Ketua Panitia Pilrek ULM, Prof. Dr. Ifrani mengatakan hingga batas akhir pendaftaran hanya terdapat tiga akademisi yang menyerahkan berkas pencalonan sebagai bakal calon rektor.

Ketiga nama tersebut yakni Dr. dr. Iwan Aflanie yang mendaftar pada 29 Mei 2026, Prof. Dr. Ahmad Alim Bachri pada 3 Juni 2026, serta Prof. Ir. Muthia Elma yang menyerahkan berkas pada hari terakhir pendaftaran.

“Jumlah pendaftar yang masuk sampai penutupan ada tiga orang,” ujar Prof. Ifrani.

Menurutnya, berdasarkan ketentuan yang berlaku, jumlah bakal calon rektor yang mengikuti proses penjaringan idealnya minimal empat orang. Karena syarat tersebut belum terpenuhi, panitia akan berkonsultasi dengan Kementerian Pendidikan Tinggi, Sains, dan Teknologi (Kemendiktisaintek) untuk menentukan langkah selanjutnya.

“Rencananya sesuai aturan akan dikonsultasikan ke kementerian,” katanya.

Sembari menunggu arahan dari kementerian, panitia tetap melanjutkan tahapan yang telah dijadwalkan, yakni melakukan verifikasi administrasi terhadap seluruh berkas bakal calon yang telah diterima.
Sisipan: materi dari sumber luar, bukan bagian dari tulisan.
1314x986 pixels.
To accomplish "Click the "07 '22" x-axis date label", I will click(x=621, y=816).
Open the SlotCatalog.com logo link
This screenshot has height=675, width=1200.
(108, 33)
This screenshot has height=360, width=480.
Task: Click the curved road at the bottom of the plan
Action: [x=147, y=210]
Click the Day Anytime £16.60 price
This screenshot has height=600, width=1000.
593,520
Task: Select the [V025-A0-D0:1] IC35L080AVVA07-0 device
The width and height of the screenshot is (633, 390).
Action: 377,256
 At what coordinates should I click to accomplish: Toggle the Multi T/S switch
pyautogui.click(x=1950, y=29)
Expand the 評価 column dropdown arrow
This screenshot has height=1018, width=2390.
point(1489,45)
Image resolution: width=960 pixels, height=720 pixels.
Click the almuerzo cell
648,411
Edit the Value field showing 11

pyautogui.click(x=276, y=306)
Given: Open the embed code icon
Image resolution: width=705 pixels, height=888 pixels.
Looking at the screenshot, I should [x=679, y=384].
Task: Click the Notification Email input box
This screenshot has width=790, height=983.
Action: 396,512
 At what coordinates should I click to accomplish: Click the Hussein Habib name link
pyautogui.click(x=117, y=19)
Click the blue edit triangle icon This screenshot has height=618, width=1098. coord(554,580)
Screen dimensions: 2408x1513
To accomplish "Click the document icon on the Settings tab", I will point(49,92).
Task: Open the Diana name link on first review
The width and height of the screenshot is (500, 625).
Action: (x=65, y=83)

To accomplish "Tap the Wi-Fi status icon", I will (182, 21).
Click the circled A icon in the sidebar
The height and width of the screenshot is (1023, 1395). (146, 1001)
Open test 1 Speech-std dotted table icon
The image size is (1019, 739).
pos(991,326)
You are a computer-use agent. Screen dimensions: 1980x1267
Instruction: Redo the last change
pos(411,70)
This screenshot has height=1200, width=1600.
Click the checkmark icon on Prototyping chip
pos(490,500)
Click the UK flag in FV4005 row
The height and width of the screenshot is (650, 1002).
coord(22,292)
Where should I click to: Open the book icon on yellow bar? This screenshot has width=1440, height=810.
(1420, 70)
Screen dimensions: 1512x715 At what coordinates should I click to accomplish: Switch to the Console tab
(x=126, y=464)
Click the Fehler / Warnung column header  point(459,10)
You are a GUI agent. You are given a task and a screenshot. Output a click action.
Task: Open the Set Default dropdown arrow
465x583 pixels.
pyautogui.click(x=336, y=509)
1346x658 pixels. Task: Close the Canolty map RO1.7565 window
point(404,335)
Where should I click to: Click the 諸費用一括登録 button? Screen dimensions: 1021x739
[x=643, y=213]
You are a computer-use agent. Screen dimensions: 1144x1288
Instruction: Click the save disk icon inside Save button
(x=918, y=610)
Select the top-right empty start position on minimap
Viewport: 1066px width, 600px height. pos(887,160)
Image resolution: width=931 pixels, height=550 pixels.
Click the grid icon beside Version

Proses verifikasi tersebut mencakup pemeriksaan kelengkapan dokumen, kualifikasi akademik, pengalaman manajerial, jabatan akademik, hingga berbagai persyaratan lain yang menjadi ketentuan pencalonan rektor.

Prof. Ifrani menegaskan seluruh tahapan Pilrek akan dilaksanakan secara profesional, transparan, dan akuntabel guna memastikan proses pemilihan berjalan sesuai regulasi yang berlaku.

Ia juga mengapresiasi partisipasi para akademisi yang telah mengikuti proses penjaringan serta dukungan sivitas akademika terhadap pelaksanaan Pilrek ULM.

“Setelah verifikasi administrasi selesai, kami menunggu arahan lebih lanjut dari kementerian terkait tahapan berikutnya,” ujarnya.

Pemilihan Rektor ULM periode 2026-2030 menjadi momentum penting dalam menentukan arah pengembangan universitas ke depan.

Karena itu, panitia berharap seluruh tahapan dapat berjalan lancar hingga terpilih pemimpin yang mampu membawa ULM semakin maju dan berdaya saing di tingkat nasional maupun internasional.